One criticism of current regulations is that cars are classed by weight, rather than overall performance. A consequence of this is that in Germany, a new labelling scheme gives small efficient models such as the Smart and Fiat Panda a ‘D’ category, while the Audi Q7, a large SUV, gets a green ‘B’ rating.

While carbon dioxide emissions from other sectors in the EU are generally falling, those from road transport have continued to increase since 1990 and now form about a fifth of the EU's total.

The IAM research says that cars generate 14% of all CO2 emissions in the UK, compared to 10% globally.

But we can get too obsessed with small differences in the efficiency of vehicles, when other factors also contribute to emissions.

As IAM director of policy and research Neil Greig says, it's "driving style that is crucial - the best fuel-saver is a light right foot and anticipation of the road ahead.”
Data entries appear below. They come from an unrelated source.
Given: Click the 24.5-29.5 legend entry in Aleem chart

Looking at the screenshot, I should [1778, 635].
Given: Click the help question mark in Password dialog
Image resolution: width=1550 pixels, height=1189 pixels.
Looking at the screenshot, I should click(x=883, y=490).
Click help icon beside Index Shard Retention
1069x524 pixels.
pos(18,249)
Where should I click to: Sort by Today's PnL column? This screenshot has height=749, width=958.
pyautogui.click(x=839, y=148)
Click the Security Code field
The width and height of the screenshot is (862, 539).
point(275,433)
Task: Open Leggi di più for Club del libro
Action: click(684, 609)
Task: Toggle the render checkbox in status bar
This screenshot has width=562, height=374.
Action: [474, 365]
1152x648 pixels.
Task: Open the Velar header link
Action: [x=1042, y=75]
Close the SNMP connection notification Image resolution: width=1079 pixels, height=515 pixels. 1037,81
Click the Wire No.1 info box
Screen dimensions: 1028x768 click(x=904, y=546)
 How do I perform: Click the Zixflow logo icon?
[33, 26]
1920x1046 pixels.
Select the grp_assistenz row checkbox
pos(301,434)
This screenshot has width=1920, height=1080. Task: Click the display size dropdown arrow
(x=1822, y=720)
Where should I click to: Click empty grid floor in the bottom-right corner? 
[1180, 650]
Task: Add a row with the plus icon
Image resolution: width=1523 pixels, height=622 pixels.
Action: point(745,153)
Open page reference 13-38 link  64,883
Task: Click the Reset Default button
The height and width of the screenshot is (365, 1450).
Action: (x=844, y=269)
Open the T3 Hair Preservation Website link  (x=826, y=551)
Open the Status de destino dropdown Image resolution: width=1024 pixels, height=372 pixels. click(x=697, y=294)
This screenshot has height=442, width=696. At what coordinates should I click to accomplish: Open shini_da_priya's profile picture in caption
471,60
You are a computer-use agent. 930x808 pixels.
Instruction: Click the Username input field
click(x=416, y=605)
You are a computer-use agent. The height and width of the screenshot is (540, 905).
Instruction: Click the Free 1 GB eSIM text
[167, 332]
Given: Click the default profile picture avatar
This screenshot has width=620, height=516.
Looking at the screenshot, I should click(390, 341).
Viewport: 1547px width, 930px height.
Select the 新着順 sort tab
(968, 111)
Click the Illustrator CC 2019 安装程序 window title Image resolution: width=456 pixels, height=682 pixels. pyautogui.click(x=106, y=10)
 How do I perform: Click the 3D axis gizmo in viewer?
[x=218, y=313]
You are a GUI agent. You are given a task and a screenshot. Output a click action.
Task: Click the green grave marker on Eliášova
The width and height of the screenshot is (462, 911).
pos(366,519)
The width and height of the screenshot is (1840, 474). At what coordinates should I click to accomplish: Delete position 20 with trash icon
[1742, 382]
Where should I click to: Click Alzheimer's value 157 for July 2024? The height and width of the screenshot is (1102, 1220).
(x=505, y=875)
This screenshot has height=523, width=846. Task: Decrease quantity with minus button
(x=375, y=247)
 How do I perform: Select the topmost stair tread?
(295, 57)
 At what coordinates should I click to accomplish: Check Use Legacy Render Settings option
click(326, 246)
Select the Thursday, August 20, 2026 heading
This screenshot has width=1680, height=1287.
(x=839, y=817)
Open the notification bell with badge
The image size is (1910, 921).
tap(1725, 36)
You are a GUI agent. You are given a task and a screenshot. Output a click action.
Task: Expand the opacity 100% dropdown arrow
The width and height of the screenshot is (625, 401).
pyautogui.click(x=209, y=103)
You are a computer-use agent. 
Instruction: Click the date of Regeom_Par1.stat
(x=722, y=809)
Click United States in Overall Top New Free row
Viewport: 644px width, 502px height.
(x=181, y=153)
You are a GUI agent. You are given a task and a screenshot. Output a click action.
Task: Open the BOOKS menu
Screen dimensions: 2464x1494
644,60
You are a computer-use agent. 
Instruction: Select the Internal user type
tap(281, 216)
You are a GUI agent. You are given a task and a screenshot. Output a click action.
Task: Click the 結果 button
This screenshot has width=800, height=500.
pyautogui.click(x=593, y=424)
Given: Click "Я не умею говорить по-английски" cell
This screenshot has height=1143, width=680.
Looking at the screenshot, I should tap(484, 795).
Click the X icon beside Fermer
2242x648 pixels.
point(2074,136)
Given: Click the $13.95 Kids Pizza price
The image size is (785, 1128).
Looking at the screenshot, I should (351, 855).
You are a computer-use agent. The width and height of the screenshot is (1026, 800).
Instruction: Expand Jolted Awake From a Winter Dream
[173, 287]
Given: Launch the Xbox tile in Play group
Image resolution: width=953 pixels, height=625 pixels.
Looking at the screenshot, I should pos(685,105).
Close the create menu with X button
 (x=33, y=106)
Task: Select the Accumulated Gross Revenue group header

The benefits of electric vehicles

This applies to EVs - electric vehicles - just as much as conventional ones. The range of one of these can be increased by an average 20% using the right technique, according the the Energy Saving Trust's Smarter Driving pilot programme.

The Energy Saving Trust has published a new video guide - Living with an electric car - about the benefits and limitations of owning a vehicle like the Nissan Leaf.

Presented by Robert Llewellyn of Red Dwarf and Scrapheap Challenge fame, it looks at charging, range and especially the cost savings from going electric.

It says that driving a small family hatchback with an efficient diesel engine would cost about £4,200 +VAT in diesel at current fuel costs to drive 10,000 miles per year for 4 years.

But a similar sized electric car would cost around £960+VAT at current electricity prices; assuming half of the electricity is provided through an “economy 7” or a similar tariff.

Vehicle Excise Duty (VED) and parking and access charges are also cheaper.